Unfortunately no date accompanies this photograph, but based on what we know of this particular photo collection, it's probably late 1989 or early 1990.
Medflies — Ceratitis capitata, the Mediterranean fruit fly — had been a problem in California on and off since Gov. Jerry Brown's first term in 1975. Brown's name had become
synonymous with medflies by Nov. 24, 1980, when the U.S. Department of Agriculture deemed his cautious approach to what had started out as an isolated problem ineffective. When Brown
finally ordered the use of malathion eight months later on July 10, 1981, the infestation was so widespread that it necessitated spraying in populated areas, where residents were warned to stay indoors and cover their cars lest
the chemical ruin the paint job. Brown's slow response undoubtedly cost him votes among Central Valley farmers the next year when he sought a U.S. Senate seat. He lost to San Diego Mayor Pete Wilson.
A sudden, major outbreak occurred in a dozen different locations beginning in July 1989. This time it was linked to an environmental terrorist group calling itself The Breeders. The group
claimed responsibilty in December 1989 and threatened to release more medflies until the state stopped using malathion, which it did in March 1990, ostensibly because it wasn't working. Instead,
the state started releasing sterilized medflies into the population, and they were unable to reproduce in sustainable numbers.

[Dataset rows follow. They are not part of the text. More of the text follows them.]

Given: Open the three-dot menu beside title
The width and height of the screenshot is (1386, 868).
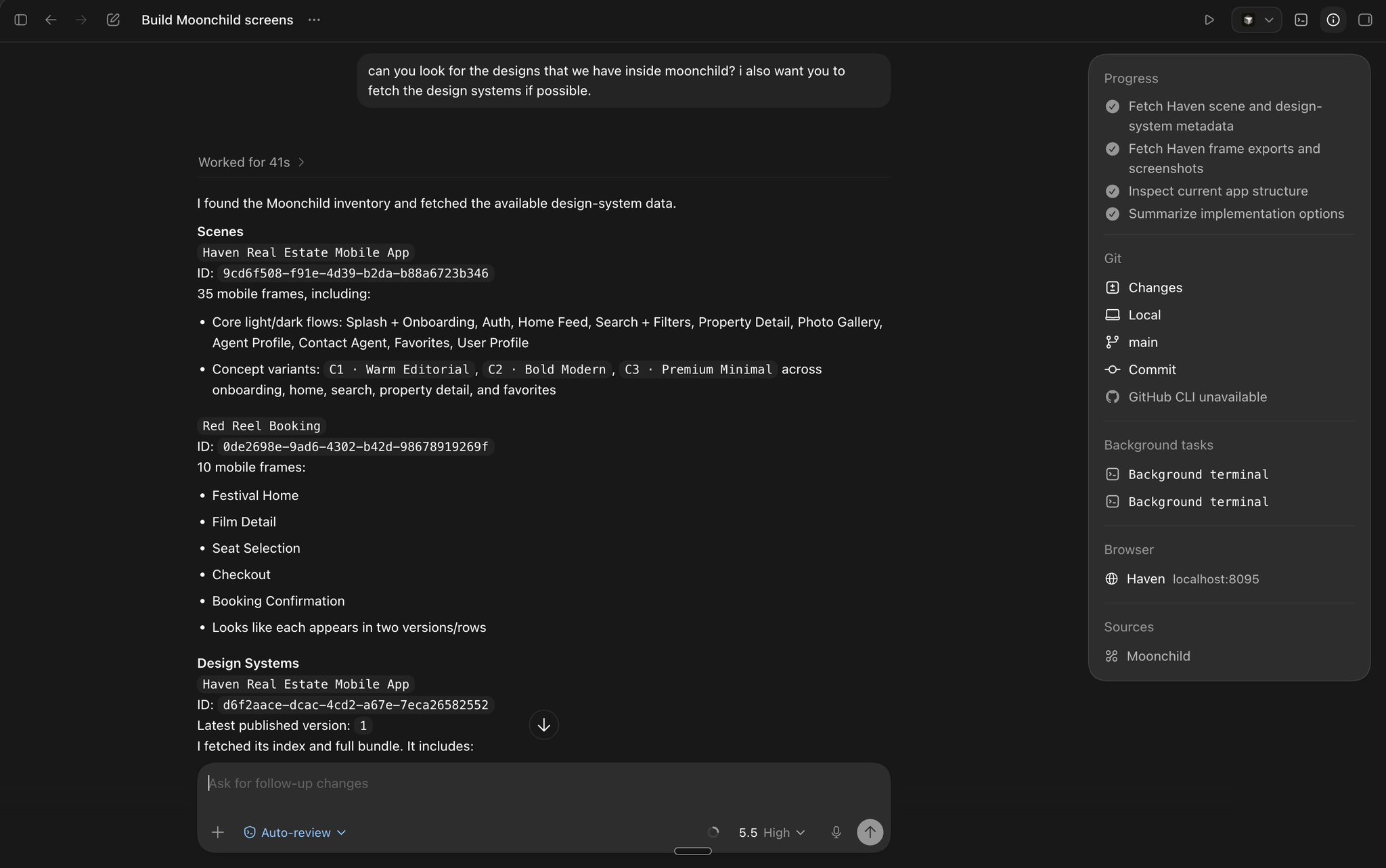Looking at the screenshot, I should 314,20.
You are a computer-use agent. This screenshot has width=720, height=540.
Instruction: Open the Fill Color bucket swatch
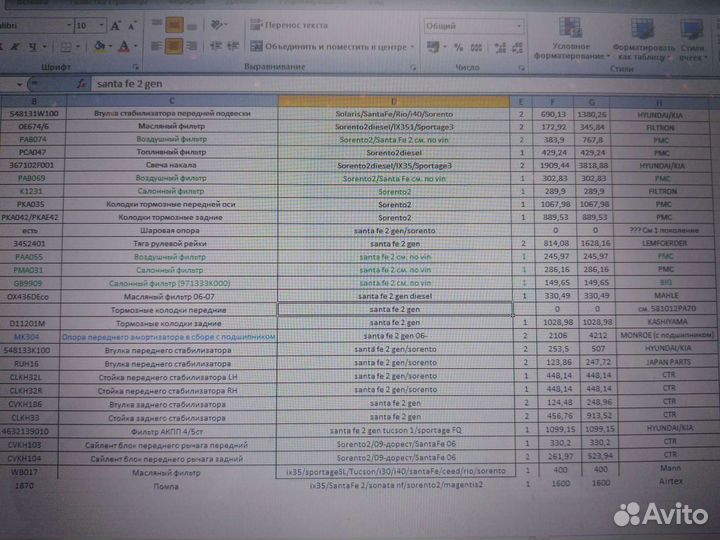[x=100, y=47]
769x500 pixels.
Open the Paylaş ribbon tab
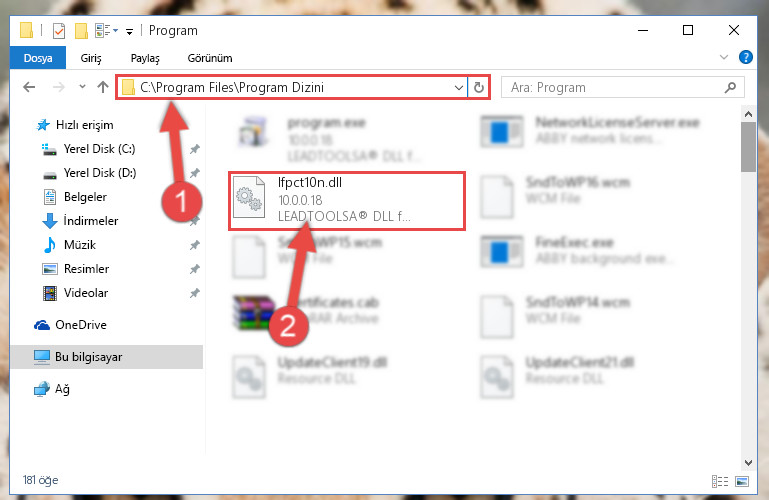[145, 58]
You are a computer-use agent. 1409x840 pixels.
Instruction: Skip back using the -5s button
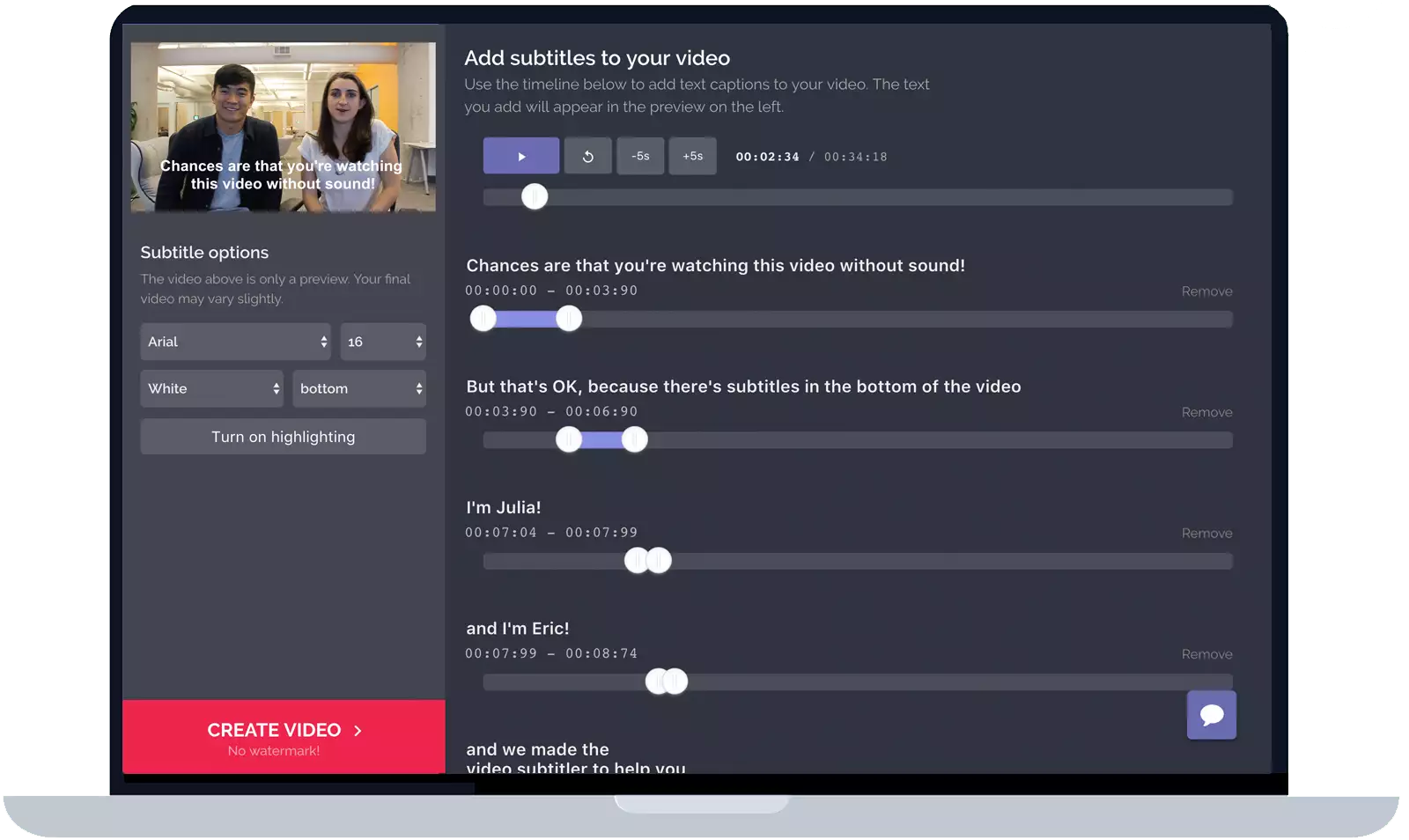(x=640, y=157)
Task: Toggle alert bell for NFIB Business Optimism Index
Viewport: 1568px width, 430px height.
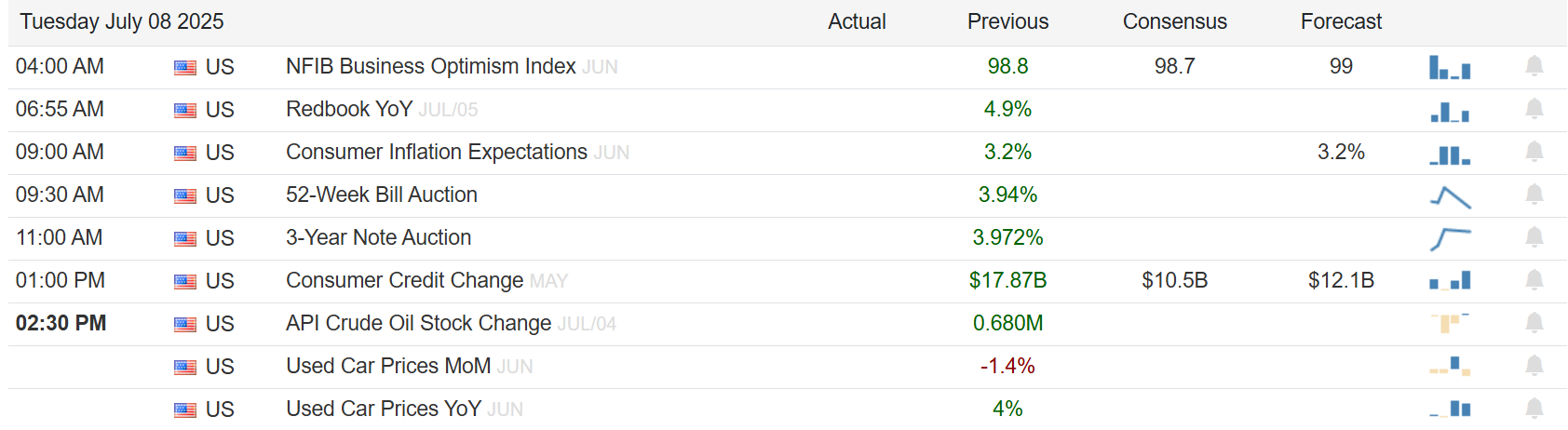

Medflies have been found in California since that time, but not in significant numbers. As of 2015, it is considered eradicated in California.
About the photographer: Photojournalist Gary Thornhill chronicled the history of the Santa Clarita Valley as it unfolded in the 1970s, '80s and '90s. From car races in Saugus to fatal car wrecks in Valencia; from topless beauty contests in Canyon Country to fires and floods in the various canyons; from city formation in 1987 to the Northridge earthquake in 1994 — Thornhill's photographs were published in The Los Angeles Times, The Newhall Signal, The Santa Clarita Valley Citizen newspaper, California Highway Patrolman magazine and elsewhere. He penned the occasional breaking news story for Signal and Citizen editors Scott and Ruth Newhall under the pseudonym of Victor Valencia, and he was the Santa Clarita Valley Sheriff Station's very first volunteer — and only the second in the entire LASD. Thornhill retained the rights to the images he created; in 2012, he donated his SCV photographs to two nonprofit organizations — SCVTV and the Santa Clarita Valley Historical Society — so that his work might continue to educate and inform the public.